Multi-country studies were conducted in nine diagnoses (rotavirus gastroenteritis, pneumonia, bladder cancer, hypoglycaemia, Duchenne muscular dystrophy, epidermolysis bullosa, Prader–Willi syndrome, cystic fibrosis, and haemophilia). One multi-country study (bladder cancer) was conducted in nine countries and another (hypoglycaemia) in six countries. Two studies were conducted (rotavirus gastroenteritis and pneumonia) in four countries and four studies (Duchenne muscular dystrophy, epidermolysis bullosa, Prader–Willi, and haemophilia) in two countries. The bladder cancer study involving nine countries resulted in mean total costs of €7421; however, costs differed significantly among countries, as the total cost was between €2320 (Bulgaria) and €16,479 (Slovenia). The direct medical cost ranged between €1090 (Bulgaria) and €8050 (Slovenia), and indirect cost varied between €912 (Bulgaria) and €6398 (Slovenia). The hypoglycaemia study was conducted in six countries, and the total overall societal cost per patient with diabetes was €11 and ranged between €5 (Bulgaria) and €18 (Slovenia) [27]. Rotavirus gastroenteritis and pneumonia studies were conducted in four countries and the average total costs were €541 and €764, respectively. Costs varied between €494 (Czech Republic) and €747 (Poland) in rotavirus gastroenteritis, and between €472 and €1111 in pneumonia. Duchenne muscular dystrophy, epidermolysis bullosa, Prader–Willi syndrome, cystic fibrosis, and haemophilia were studied in two countries (Hungary and Bulgaria) applying the same methodology in a European Commission founded rare disease study (BURQOL-RD project). Prader–Willi syndrome was the least costly (Bulgaria: €3842 Hungary: €12,532) and mucopolysaccharidosis was the most costly rare disease (Bulgaria: €77,414; Hungary: €25,326) [28, 29].

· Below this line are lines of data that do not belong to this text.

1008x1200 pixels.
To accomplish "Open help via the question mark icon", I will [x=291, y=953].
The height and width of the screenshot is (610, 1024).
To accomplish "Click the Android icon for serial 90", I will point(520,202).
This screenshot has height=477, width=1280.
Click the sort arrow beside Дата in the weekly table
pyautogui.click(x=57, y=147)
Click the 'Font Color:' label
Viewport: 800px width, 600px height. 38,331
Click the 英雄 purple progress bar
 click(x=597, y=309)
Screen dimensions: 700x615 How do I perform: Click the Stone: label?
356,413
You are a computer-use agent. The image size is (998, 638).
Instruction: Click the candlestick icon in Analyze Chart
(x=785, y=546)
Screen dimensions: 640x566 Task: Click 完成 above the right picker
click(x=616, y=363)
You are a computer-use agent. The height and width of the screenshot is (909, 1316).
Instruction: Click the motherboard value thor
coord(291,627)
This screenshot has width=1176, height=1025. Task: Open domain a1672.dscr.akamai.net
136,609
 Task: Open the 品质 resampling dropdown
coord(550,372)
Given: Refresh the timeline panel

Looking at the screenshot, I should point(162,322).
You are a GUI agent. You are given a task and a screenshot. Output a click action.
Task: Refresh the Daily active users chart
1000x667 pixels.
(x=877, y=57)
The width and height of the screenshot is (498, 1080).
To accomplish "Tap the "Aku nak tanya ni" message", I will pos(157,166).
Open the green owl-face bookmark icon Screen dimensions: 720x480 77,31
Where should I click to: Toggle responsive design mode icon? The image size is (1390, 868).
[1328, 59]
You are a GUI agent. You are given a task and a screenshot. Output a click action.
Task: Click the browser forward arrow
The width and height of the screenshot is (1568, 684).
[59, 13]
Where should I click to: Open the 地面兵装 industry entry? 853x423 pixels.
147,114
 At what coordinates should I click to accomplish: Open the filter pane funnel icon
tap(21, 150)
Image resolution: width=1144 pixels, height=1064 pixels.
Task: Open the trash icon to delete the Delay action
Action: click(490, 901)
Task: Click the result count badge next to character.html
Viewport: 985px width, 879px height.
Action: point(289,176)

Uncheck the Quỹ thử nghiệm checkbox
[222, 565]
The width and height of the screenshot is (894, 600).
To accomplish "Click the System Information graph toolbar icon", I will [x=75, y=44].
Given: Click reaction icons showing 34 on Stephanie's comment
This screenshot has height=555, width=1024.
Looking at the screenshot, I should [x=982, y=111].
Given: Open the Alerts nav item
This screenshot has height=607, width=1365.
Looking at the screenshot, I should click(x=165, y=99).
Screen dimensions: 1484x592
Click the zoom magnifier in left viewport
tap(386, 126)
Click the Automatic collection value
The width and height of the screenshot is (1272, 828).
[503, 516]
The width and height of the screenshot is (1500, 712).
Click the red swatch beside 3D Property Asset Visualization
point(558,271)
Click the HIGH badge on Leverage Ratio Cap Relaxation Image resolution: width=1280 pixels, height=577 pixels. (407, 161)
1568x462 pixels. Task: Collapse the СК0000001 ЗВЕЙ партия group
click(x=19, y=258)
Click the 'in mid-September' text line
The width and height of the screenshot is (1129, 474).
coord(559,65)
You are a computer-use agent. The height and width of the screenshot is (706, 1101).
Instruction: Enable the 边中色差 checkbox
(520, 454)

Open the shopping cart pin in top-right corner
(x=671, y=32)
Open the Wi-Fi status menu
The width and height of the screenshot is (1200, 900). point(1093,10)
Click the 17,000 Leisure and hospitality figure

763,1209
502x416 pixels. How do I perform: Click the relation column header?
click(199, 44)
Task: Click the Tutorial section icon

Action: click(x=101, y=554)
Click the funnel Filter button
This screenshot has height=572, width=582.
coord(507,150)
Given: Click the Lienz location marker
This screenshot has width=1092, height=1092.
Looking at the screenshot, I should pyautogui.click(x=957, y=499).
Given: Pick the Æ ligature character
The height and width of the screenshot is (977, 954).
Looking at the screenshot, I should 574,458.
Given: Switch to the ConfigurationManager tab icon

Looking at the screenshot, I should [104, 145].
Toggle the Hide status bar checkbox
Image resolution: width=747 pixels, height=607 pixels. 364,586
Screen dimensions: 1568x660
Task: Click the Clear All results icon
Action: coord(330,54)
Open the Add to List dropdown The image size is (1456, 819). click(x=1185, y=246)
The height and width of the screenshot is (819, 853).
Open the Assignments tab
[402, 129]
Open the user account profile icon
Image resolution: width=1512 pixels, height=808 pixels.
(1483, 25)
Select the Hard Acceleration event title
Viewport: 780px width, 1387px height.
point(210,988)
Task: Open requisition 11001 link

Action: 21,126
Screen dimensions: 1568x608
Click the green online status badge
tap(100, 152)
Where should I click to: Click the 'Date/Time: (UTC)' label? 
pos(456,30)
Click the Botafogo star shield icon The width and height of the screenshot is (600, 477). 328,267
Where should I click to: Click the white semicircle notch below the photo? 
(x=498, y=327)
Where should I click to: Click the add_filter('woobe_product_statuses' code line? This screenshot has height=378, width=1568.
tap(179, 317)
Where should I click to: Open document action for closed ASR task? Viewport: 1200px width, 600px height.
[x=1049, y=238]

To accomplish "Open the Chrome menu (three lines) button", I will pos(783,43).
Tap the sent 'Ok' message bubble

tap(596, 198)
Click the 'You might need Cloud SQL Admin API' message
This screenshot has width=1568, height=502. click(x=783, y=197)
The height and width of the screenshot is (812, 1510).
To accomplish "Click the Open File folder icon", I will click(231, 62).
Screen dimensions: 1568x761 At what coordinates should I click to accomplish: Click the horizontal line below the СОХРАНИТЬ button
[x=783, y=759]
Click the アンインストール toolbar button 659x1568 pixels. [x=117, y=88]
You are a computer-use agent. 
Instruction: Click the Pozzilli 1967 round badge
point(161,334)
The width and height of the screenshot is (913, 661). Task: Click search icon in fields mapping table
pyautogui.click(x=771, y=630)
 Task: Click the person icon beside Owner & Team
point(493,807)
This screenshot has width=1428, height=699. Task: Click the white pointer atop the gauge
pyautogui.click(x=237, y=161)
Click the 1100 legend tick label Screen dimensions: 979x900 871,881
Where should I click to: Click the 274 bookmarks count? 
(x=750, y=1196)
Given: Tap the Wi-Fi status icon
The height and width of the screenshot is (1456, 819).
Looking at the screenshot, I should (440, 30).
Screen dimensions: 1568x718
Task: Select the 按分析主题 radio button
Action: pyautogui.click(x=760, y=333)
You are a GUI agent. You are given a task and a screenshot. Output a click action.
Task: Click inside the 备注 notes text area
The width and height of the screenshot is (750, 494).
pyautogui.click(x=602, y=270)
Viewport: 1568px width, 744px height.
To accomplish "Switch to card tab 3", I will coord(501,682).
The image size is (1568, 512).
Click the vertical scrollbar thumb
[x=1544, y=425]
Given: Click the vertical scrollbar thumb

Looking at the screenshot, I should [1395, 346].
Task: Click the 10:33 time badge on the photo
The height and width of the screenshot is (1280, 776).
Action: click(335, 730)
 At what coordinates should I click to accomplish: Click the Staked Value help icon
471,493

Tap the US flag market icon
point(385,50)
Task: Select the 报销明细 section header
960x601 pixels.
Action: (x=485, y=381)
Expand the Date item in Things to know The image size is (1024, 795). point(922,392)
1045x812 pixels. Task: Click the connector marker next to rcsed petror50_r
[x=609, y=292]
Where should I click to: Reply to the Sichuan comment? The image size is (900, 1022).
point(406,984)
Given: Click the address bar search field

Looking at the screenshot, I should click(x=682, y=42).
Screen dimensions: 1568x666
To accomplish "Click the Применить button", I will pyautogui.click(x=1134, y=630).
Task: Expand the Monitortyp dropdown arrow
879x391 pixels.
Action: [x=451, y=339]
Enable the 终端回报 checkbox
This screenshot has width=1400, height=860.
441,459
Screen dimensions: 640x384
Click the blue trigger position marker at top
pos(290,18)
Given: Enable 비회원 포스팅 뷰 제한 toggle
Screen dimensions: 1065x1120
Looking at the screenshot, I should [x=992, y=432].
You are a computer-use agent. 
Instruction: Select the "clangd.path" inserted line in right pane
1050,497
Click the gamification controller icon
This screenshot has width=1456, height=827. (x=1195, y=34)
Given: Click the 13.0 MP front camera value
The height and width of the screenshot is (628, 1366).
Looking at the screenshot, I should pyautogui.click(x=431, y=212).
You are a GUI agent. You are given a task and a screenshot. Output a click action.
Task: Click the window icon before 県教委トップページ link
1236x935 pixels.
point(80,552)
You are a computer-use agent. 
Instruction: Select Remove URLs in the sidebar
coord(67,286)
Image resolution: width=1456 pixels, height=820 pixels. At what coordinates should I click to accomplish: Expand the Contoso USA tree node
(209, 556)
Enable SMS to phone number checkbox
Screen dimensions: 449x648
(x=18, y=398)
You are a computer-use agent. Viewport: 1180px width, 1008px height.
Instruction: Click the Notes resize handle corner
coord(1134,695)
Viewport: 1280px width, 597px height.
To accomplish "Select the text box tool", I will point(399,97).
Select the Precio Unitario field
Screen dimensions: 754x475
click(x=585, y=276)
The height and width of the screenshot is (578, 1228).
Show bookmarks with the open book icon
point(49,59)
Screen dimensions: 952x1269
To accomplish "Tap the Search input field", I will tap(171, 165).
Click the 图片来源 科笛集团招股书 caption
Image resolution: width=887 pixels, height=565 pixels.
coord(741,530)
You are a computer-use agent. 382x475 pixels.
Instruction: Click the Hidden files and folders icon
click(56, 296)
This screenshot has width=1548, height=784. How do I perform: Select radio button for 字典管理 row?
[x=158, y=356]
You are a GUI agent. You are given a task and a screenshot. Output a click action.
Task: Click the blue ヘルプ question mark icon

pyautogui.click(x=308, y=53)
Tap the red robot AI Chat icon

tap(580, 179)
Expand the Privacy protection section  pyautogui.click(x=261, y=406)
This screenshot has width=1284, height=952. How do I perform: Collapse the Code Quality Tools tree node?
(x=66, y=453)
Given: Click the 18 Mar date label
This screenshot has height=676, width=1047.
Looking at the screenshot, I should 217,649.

Unique studies in more than one country were conducted in eight diagnoses, namely multiple sclerosis, dementia, Parkinson’s disease, rheumatoid arthritis, osteoporosis, chronic obstructive pulmonary disease (COPD), systemic sclerosis, and diabetes. Multiple sclerosis and diabetes were studied most often (four studies each), while three unique studies in three different countries were conducted in Parkinson’s disease and two unique studies in three different countries were conducted in cystic fibrosis. Two unique studies on both dementia and COPD were conducted in two different countries. In multiple sclerosis, there was a 4.1 times difference in total costs between Austria (€50,599) and Poland (€12,343) [24, 30]. In diabetes, the highest direct cost was observed in Hungary (€1309) and the lowest total cost was observed in Bulgaria (€472) [31, 32]. In Parkinson’s disease, there was a 3.3 times difference in total costs between Austria (€22,984) and the Czech Republic (€6970) [33, 34]. In dementia, we found a 3.5 times difference in total costs between the Czech Republic (€2013) and Hungary (€671) [35, 36]. The costs of COPD were similar in Bulgaria (€1839) and Romania (€2103) [21, 37].

Adjusting costs for GDP per capita level, differences between countries decreased (Table 2). For instance, a 7.1-fold difference in bladder cancer and a 4.1-fold difference in multiple sclerosis were reduced to 2.4- and 1.5-fold, respectively. Comparing diseases with available cost estimates from more than one country (Fig. 2), a positive relationship was identified between costs and GDP per capita.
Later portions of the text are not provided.